------ Text ------

From Concept To Community Management: How A Video Game Gets Made

What is the process of making a videogame? Video game development is a team sport, one that takes the combined efforts of people skilled in game design, programming, art, sound engineering, quality assurance testing, project management, marketing, sales, and customer support. Each game is a unique entity with a development story of its own, but here are the typical steps that a game goes through from the spark of an idea to an experience enjoyed by (hopefully) millions of gamers.

Pre-Production: the planning phase

This is the stage where the game begins as a simple idea, which is then developed into a complete plan for making the game.

  • Idea Brainstorming: All games start out as ideas. Some games come from one single idea, but while others are formed by combining many ideas. Ideas can come from brilliant inspiration (“Aha! I have a great idea for a game”) but more often a game’s idea may come from a movie or other license, a technological hook (such as exploiting a special capability of a game engine), filling a gap in a publisher’s product line, duplicating the success of a current popular game, creating a sequel in a franchise.
  • Pitch: To secure financing for a game (or just to get the “go-ahead” from management to start), the team leads will create a verbal and/or visual “sales pitch” for the game. This pitch usually describes the game’s genre, theme, target audience, play value (what makes the game fun to play), competition, unique differentiation (what make the game stand out from the competition). The pitch may also show off some concept art.
  • Concept Document: More information may be requested about the game before it can be approved, so the basic idea may be fleshed out in a several page game document. This document may describe an ideal play session, details on how the core game mechanic may work, or a synopsis of the game story.
  • Documentation: Once the concept is approved, the team leaders will put together a set of documents together as part of the planning of the game. This includes a Game Design Document, created by the Lead Dsigner, which describes in detail how the game will work, including its rules, goals, obstacles, resources, controls, characters, story and so on; a Technical Design Document, created by the Technical Lead, which describes in detail how the game will be made, including hardware, software, pipelines (steps for creating the art, audio and game levels), and methods for solving the technical challenges of the game; an Asset Document, describing the game’s art and audio; and a preliminary schedule and budget.

------ Supplied entries ------

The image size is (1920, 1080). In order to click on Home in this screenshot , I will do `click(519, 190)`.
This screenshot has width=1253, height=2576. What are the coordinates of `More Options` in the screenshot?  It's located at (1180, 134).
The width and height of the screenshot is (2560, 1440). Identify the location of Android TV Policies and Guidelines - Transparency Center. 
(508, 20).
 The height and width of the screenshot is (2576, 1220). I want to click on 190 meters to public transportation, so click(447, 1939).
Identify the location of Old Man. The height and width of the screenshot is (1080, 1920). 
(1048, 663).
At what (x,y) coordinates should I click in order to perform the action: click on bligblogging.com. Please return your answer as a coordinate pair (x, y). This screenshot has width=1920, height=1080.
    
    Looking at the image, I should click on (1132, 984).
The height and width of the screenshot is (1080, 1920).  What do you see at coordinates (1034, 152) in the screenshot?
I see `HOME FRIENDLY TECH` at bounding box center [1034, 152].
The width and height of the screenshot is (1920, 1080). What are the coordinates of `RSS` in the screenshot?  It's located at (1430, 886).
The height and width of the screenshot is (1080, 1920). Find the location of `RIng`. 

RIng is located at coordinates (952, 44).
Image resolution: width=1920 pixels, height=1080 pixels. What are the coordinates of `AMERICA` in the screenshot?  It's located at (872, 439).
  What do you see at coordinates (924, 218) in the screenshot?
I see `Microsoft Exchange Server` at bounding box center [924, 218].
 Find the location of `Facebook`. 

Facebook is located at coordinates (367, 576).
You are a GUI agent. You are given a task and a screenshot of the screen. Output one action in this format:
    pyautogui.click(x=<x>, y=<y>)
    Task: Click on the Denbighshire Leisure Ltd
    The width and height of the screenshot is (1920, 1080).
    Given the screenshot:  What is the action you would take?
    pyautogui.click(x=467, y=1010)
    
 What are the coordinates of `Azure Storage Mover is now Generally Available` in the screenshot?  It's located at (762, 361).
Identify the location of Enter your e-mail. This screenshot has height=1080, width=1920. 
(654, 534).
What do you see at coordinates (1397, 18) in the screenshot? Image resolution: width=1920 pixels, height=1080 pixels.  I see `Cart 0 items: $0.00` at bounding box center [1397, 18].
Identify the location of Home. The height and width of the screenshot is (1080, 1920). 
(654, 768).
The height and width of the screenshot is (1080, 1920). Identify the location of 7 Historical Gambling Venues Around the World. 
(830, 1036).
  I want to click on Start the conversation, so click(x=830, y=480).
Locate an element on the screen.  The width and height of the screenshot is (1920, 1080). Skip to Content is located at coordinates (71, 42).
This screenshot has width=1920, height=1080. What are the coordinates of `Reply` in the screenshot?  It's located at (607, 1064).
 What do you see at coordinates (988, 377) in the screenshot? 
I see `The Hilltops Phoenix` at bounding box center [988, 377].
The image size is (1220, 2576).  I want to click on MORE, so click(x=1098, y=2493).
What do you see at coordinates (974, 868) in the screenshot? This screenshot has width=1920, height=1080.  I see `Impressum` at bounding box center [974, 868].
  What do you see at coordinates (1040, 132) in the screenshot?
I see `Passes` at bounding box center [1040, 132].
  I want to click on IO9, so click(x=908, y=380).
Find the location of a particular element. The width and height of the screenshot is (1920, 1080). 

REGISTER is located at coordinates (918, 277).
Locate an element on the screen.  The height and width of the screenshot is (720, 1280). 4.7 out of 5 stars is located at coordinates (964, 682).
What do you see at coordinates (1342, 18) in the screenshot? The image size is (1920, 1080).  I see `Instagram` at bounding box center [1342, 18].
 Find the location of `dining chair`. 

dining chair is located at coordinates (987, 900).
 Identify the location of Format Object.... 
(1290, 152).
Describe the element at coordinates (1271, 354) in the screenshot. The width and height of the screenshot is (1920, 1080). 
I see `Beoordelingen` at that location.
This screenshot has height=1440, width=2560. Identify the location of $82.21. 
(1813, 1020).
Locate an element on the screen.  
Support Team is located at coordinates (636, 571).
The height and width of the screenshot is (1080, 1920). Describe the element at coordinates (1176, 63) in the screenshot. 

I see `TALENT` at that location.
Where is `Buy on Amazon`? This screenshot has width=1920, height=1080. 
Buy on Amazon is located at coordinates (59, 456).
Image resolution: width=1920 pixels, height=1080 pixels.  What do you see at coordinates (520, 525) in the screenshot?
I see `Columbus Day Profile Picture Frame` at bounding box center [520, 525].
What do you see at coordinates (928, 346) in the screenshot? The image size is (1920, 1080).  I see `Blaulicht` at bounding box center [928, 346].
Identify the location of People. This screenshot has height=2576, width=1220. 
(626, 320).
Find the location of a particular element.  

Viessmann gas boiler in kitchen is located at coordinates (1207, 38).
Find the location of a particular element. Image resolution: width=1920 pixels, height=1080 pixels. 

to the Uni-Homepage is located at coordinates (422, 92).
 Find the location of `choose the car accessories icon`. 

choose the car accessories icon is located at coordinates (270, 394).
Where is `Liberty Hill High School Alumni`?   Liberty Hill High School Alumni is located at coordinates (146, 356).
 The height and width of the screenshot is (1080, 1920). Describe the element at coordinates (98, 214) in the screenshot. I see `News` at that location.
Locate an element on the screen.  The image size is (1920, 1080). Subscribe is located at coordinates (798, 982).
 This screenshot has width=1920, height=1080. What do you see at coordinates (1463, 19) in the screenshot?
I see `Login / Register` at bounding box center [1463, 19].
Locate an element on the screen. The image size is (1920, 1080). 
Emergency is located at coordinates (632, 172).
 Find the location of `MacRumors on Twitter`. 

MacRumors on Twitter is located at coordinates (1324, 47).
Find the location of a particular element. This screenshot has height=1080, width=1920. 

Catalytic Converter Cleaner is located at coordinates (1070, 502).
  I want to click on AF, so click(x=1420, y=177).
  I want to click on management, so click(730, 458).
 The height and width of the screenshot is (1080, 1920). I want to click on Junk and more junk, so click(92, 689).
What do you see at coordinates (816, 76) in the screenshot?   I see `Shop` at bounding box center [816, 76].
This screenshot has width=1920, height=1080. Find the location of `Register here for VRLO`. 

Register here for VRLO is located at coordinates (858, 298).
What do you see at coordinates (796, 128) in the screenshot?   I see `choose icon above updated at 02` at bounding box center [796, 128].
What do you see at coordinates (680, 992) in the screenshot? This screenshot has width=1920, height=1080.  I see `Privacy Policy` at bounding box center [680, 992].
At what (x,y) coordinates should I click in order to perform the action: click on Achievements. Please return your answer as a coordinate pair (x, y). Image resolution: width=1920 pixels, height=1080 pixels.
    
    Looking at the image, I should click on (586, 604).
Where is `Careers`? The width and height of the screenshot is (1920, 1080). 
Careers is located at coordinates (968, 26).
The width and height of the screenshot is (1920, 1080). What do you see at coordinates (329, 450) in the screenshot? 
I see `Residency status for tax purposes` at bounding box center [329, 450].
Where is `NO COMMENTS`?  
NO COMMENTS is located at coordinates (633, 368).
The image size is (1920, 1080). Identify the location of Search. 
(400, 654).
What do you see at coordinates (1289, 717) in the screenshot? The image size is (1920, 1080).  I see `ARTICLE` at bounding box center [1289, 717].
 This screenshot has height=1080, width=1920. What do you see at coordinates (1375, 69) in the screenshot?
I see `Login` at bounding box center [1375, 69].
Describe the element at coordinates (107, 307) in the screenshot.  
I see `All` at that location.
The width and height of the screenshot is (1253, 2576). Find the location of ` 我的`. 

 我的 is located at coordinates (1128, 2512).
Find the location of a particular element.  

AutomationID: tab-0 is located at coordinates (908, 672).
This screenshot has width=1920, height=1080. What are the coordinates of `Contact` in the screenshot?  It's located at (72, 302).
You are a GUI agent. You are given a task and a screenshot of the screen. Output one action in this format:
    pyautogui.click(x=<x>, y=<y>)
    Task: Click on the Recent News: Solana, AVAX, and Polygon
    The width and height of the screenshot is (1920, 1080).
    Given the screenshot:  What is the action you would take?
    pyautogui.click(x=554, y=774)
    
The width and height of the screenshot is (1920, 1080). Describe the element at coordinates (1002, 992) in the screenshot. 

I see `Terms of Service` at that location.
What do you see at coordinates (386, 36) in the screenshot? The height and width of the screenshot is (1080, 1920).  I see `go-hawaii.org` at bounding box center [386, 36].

------

* Written task 1 *
Answer these questions from the video game development text, one line each:
(a) Who creates the Technical Design Document?
(b) How does the text define "play value"?
(c) How long can the concept document be?
* Written task 2 *
Please sum up the video game development text in two sentences.
* Written task 3 *
Decide whether each statement agrees with the video game development text, giving yes or no and the words that settle it:
(a) Most game ideas come from brilliant inspiration.
(b) A pitch may include concept art.
(c) Team leaders write the planning documents before the concept is approved.

* Expected answer 1 *
(a) The Technical Lead.
(b) What makes the game fun to play.
(c) Several pages.

* Expected answer 2 *
Making a video game takes a team skilled in areas such as design, programming, art, sound, testing, management, marketing, sales and support, and in pre-production a game grows from an idea into a complete plan. Ideas lead to a pitch and sometimes a concept document, and once the concept is approved the leads write design, technical and asset documents along with a preliminary schedule and budget.

* Expected answer 3 *
(a) No: "but more often a game’s idea may come from a movie or other license"
(b) Yes: "The pitch may also show off some concept art."
(c) No: "Once the concept is approved, the team leaders will put together a set of documents together as part of the planning of the game."